胡雀楞了一下,想發作又不敢,他一臉淒苦:“姐姐,我的親姐姐,你不能這樣啊。上次那幾個好的就都被你搶走了,這次讓給我行不行?姐姐你說你想要什麼,隻要老-胡我能辦到的,什麼都可以。”
息青燈:“你可以辦到啊,簡單的很。”
“你說。”
“你滾。”
息青燈看著安爭說道:“教習之中有猛人榜排名,他在第七,我在地三。”
胡雀臉色通紅:“姐姐......”
那絡腮胡的壯碩大漢一臉急切的叫姐姐,竟然有那麼一點點萌。
安爭:“不是還要考核的嗎?”
息青燈:“不用考,我說不用就不用了。旁的話也無需說了,你隨我來。”
安爭哦了一聲,跟在息青燈後麵。其實他並沒有什麼排斥,跟著誰都一樣。因為他不會在二院久留的,他的目標是一院,是見到陳無諾。不管跟著誰其實都一樣,他有自己的計劃。

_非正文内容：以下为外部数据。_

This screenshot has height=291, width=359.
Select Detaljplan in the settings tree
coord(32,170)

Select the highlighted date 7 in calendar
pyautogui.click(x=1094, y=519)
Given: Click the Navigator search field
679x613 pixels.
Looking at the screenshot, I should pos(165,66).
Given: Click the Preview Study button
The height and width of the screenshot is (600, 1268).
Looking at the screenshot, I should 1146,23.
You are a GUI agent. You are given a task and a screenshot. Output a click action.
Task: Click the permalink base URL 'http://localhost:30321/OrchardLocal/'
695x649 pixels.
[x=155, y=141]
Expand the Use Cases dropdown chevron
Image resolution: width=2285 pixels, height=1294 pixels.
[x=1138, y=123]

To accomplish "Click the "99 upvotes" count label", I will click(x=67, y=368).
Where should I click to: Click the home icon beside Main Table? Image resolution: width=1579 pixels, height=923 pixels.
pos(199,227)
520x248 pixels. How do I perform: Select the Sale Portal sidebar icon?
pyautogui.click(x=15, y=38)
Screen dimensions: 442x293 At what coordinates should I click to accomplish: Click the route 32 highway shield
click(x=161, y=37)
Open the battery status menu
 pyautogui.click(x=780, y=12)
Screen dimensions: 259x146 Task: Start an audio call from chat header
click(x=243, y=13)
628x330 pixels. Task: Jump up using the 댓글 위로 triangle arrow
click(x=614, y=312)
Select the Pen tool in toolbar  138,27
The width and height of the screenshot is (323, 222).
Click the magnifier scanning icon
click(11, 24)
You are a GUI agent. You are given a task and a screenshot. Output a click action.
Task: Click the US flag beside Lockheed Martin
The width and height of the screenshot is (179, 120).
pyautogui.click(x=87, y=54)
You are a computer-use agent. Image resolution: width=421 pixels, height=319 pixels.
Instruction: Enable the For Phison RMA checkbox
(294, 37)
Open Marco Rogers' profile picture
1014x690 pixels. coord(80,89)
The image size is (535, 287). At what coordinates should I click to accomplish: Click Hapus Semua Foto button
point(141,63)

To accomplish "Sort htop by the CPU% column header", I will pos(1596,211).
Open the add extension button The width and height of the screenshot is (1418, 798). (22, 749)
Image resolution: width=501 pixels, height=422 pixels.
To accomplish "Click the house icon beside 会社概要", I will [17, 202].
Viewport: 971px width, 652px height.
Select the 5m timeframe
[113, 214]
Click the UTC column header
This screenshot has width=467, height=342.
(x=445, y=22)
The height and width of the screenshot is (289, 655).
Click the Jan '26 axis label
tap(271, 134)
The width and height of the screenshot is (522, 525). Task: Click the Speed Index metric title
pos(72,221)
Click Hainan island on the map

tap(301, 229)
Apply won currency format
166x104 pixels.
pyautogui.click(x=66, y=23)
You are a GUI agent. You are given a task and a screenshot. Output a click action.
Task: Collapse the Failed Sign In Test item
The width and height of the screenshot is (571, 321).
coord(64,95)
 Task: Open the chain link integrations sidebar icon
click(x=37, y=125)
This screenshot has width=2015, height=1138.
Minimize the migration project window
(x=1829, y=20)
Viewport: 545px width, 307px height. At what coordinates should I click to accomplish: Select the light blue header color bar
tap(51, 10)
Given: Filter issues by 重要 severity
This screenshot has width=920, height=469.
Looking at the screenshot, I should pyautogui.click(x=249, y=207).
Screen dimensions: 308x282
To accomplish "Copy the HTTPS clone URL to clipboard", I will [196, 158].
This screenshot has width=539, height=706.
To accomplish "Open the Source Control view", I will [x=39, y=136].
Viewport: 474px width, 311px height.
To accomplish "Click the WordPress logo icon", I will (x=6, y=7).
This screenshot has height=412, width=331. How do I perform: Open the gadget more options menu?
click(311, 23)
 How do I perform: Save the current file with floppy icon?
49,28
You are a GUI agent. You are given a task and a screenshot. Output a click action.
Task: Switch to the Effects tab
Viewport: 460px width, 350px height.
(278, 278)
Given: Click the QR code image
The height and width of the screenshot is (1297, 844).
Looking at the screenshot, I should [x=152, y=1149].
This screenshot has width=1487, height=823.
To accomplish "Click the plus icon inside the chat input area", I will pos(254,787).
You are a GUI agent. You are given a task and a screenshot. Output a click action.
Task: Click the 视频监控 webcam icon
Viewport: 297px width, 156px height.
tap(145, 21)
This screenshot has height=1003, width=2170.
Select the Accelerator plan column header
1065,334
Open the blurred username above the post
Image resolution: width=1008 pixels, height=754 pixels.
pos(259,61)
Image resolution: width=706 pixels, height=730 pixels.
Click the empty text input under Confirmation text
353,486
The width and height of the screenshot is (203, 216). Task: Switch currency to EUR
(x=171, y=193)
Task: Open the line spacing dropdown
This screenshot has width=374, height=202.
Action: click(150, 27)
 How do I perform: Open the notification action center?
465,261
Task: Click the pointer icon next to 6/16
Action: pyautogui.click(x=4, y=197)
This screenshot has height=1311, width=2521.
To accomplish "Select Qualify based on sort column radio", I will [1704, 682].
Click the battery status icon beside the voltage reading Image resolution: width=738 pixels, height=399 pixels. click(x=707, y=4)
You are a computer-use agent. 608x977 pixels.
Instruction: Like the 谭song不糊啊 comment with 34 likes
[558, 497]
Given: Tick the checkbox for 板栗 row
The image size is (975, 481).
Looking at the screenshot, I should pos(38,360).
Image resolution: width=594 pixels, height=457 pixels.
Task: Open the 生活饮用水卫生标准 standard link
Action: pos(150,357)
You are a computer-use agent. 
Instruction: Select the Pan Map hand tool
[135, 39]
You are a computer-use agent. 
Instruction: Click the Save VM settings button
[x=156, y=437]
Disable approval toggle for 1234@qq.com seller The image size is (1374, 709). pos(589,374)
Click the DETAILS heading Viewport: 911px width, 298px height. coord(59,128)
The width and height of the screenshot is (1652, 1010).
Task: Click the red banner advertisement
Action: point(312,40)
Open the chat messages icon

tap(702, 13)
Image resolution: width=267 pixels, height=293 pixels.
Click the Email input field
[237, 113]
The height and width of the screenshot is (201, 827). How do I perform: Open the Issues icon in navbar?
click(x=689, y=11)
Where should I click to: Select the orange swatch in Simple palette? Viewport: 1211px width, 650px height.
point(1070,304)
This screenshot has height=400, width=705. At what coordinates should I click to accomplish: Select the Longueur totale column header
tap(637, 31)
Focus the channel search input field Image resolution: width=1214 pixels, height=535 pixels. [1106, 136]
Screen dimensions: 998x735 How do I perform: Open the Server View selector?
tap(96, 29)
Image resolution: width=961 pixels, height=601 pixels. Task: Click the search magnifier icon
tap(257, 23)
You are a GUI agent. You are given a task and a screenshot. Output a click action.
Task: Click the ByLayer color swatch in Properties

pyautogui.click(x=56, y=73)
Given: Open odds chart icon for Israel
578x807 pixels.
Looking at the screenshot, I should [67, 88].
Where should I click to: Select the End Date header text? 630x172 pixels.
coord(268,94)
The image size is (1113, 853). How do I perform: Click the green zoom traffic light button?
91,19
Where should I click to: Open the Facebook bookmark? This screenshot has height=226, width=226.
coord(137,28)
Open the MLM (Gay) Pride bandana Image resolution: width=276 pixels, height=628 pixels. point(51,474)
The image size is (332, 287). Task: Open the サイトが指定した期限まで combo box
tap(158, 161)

胡雀最後的辦法:“漢子!你也是爺們兒,我也是爺們兒,為什麼你選一個娘們兒?”
安爭:“她好看。”
胡雀:“我操......”
息青燈的臉色微微一紅,然後咳嗽了一聲:“以後這樣沒規矩的話就不要說了。”
安爭:“哦”
息青燈一邊走一邊問:“你是哪兒人?”
“燕國人。”
“燕國?!”
息青燈的臉色微微一變,站住回身:“你不是大羲人?”
安爭反問:“怎麼,不是大羲人就不能進入三道書院了?”
息青燈沉默了一會兒後說道:“那倒也不是,算不得什麼麻煩。回頭你去了燕國的國籍,我給官府那邊打個招呼,許你一個大羲人的身份就是了。”
“我是燕人,不是羲人。”
安爭的話讓息青燈再次愣住:“為什麼?有多少人打破頭想成為大羲之人,想得到大羲的一個戶口。燕國那麼小,而且那麼弱,做燕國人有什麼好的?隻要你成為羲人,隨便你在天下行走。彆說你將得到更好的教導,就算你是個普通百姓,亮出羲人的身份,在那些小國哪個敢欺負你?”
安爭:“生於燕,長於燕,不敢忘祖。”
息青燈:“算了,也不是什麼重要的事,大羲三道書院廣開門庭,誰都可以進。隻是你學成之後,就必須為大羲做事。到時候你在大羲為官做事,那燕人的身份終究是要去掉的。現在你堅持,將來未必堅持。”
安爭沒有說話。
息青燈也不在多說什麼,不想在這個話題上多糾纏。她問:“既然你是燕人,為什麼想到要來大羲求學?以你的資質,放在燕國那樣的彈丸之地,隻怕算是第一的天才了。燕國的國主,怎麼可能會放你出來?”
安爭:“我想見聖皇。”
息青燈:“你這個人......真的沒法和你交流。換做胡雀那樣的性子,可能早就打你一頓了。”
安爭:“他未必打得過我。”
息青燈:“他是猛人榜第七。”
安爭:“猛人榜學生可以上榜嗎?”
“不能。”
“哦......那不算公平。”
息青燈再次站住,看怪物一樣看著安爭:“你就算是個天才,但你真的以為你可以打贏教習?這裡是三道書院,不是你燕國的那些不入流的宗門。”
安爭:“我知道。”
息青燈覺得安爭是個怪人:“你為什麼非要見到大羲聖皇?”
安爭搖頭不語。
兩個人正往前走著,前麵忽然快步走過來兩個人。一個是身穿深藍色錦衣的老者,看起來已經六七十歲的年紀,一頭白發,但是精神矍鑠。走起路來比後邊跟著他的那個年輕人還要快,而那個年輕人則一身懶散的氣質,看什麼都沒興趣似的,唯獨看到息青燈的時候眼神才亮了那麼一下。
“見過副院長。”
息青燈看到那老者之後連忙附身,附身的時候安爭看到那個懶散的年輕男人眼神不由自主的往息青燈的衣服領口那飄。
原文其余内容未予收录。